JOB DESCRIPTION
They must be comfortable working with a wide range of stakeholders and functional teams. The right candidate will have a passion for discovering solutions hidden in large data sets and working with stakeholders to improve business outcomes.
The ideal candidate will have at least 4+ years of hands on experience in building Data Science models in projects involving large and complex data in retail ecosystem.
Responsibilities :
- Work with internal stakeholders throughout the organization to identify opportunities for solving various business use cases leveraging company data.
- Building and deploying Markdown Optimization model to help the Merchandizing team to optimize product sales.
- Building and deploying sophisticated Demand forecasting models to increase accuracy of supply decisions.
- Developing Price Sensitivity analysis for optimizing footfall, conversion and turnover during promotions.
- Building and deploying Churn Prediction and Customer Lifetime Value Model to help the brands in better retention of Loyal and potential customers.
- Building RFM model and various customer profiling based on attributes such as transactional behavior, affluency and cross-brand engagement within the company ecosystem etc.
- Developing detailed store performance analysis to optimize staff allocation and product allocation.
- Building Market Basket algorithms to drive successful cross-category campaigns, product bundling, stock handling and item arrangement patterns.
- Building API based solutions for supporting or recommending store opening decisions.
- Creating customer cohorts based on tracked footprint of a customer across various internal brands.
- Assess effectiveness and accuracy of new data sources and data gathering techniques and also raise request for relevant data attributes to successfully build and deliver an analytical project.
- Use analytical approach to drive customer loyalty, new acquisitions, better retention and cross-brand engagement.
- Support the organization in driving promotional / non-promotional marketing campaigns through analytics driven approach and measuring campaign effectiveness through scientific method of calculating incremental ROI.

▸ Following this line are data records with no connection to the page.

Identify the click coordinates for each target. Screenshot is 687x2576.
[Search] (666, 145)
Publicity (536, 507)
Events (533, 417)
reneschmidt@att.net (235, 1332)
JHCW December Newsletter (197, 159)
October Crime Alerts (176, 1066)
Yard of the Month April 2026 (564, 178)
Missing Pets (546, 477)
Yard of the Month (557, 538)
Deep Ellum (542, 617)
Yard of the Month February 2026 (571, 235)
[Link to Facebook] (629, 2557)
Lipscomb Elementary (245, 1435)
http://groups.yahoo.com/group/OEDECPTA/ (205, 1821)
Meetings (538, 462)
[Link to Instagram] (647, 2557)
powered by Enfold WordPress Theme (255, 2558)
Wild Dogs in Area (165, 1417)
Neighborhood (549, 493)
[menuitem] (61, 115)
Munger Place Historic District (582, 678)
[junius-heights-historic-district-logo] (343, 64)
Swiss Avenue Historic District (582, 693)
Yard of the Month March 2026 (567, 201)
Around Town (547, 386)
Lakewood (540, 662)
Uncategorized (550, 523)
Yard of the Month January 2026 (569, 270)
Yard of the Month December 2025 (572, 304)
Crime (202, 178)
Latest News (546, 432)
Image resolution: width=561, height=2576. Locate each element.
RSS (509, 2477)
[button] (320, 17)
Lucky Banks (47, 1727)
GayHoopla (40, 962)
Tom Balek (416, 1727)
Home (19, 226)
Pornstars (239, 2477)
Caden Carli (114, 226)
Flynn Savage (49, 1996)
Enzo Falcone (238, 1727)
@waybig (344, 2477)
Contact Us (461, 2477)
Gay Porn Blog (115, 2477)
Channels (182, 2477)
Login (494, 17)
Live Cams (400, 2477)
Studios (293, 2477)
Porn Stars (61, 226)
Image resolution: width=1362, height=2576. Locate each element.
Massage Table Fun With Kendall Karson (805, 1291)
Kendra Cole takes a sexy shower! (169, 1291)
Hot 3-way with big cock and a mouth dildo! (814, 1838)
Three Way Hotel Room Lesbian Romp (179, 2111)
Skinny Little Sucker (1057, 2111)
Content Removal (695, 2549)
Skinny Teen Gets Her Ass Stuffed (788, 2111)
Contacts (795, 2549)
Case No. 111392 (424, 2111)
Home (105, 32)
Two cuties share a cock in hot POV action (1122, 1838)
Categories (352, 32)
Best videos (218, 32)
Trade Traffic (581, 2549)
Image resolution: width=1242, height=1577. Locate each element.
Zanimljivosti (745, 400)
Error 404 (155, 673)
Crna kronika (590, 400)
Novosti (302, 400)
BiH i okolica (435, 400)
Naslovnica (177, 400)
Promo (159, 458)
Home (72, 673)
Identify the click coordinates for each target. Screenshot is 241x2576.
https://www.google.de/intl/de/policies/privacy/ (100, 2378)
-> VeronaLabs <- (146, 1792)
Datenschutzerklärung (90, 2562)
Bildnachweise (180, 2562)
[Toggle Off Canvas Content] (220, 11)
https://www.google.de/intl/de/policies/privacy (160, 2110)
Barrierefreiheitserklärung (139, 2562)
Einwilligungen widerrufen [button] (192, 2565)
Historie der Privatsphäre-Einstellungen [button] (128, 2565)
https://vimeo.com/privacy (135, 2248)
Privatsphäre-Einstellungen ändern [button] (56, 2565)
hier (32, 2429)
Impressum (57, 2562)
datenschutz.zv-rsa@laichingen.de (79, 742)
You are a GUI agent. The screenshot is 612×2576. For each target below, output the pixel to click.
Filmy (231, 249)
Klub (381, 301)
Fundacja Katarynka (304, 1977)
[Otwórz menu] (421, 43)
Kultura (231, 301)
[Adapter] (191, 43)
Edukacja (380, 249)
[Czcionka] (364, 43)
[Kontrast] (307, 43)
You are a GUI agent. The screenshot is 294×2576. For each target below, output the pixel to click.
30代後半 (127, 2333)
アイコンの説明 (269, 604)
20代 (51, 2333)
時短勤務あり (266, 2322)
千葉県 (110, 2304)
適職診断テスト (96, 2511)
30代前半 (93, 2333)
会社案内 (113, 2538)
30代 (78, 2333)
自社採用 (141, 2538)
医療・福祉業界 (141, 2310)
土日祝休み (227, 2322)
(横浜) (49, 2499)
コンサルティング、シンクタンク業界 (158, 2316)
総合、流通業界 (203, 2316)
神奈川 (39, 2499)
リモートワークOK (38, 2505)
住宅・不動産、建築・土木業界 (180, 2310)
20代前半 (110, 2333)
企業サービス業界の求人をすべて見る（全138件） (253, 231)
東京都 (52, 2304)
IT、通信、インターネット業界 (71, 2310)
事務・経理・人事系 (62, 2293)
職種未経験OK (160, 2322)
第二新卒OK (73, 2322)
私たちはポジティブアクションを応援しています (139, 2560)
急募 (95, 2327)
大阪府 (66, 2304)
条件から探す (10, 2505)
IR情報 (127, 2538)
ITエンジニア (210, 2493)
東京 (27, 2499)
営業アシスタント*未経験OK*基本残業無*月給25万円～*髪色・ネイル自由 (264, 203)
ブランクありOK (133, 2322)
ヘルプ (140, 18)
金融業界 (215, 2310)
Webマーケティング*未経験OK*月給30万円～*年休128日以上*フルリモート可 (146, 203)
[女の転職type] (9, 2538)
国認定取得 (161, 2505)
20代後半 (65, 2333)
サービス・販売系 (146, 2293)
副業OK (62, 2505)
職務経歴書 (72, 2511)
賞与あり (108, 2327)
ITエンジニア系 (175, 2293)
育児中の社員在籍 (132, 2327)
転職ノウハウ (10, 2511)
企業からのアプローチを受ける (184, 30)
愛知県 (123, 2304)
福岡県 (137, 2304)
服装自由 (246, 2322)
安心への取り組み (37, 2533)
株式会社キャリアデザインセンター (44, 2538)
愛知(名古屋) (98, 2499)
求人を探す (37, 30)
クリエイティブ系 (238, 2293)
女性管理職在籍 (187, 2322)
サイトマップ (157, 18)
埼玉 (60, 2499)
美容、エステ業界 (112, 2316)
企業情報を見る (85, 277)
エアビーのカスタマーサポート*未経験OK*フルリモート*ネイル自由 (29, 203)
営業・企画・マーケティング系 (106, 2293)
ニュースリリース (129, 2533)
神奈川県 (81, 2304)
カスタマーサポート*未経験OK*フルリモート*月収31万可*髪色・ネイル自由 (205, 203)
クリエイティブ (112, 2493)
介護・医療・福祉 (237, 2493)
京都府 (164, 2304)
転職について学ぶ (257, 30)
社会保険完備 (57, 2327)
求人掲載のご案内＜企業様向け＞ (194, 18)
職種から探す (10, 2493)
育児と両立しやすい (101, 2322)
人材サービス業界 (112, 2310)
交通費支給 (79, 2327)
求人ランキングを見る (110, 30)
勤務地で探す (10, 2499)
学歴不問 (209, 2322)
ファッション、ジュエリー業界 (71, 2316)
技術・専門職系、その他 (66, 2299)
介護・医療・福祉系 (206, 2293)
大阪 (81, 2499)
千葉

- Coordinate with different functional teams to implement models and monitor outcomes.
- Develop processes and tools to monitor and analyze model performance and data accuracy.
- Collaborating closely with the Data Engineering and BI team to build a seamless workflow.
Qualifications :
- Strong problem-solving skills with an emphasis on resolving real life business use cases.
- Working experience in Retail sector is a must. Understanding fashion retail is a plus.
- Proficient in understanding and implementing machine learning algorithms.
- Working experience in data mining techniques like Logistic Regression, Multivariate Analysis, Decision Tree, Random Forest, K-means, Support Vector method, Neural Network, ARIMA, GARCH Model, Text Mining, NLP etc.
with their real-world advantages / drawbacks.
- Proficient scripting in programming language like Python, PySpark, Scala, SQL etc.
- Exposure to using tools like SAS Enterprise Miner, IBM Watson Studio, Microsoft Azure ML Studio, DataRobot, DataIku are preferred.
- A drive and ability to quickly learn and master new tools and technologies is a must.
- Excellent written and verbal communication skills for coordinating across Internal and external stakeholders.
- 4-5 years of experience with core Data Science Exposer and building statistical models and a degree in Statistics, Mathematics, Computer Science or another quantitative field.
- Experience with distributed data / computing tools : Map / Reduce, Hadoop, Hive, Spark, MySQL, etc.
- Knowledge working with various APIs. Exposure to using Google APIs like Geocoding, Reverse Geocoding, Places etc.
- Exposure to using Web Analytics tools like Google Analytics, Adobe Analytics etc.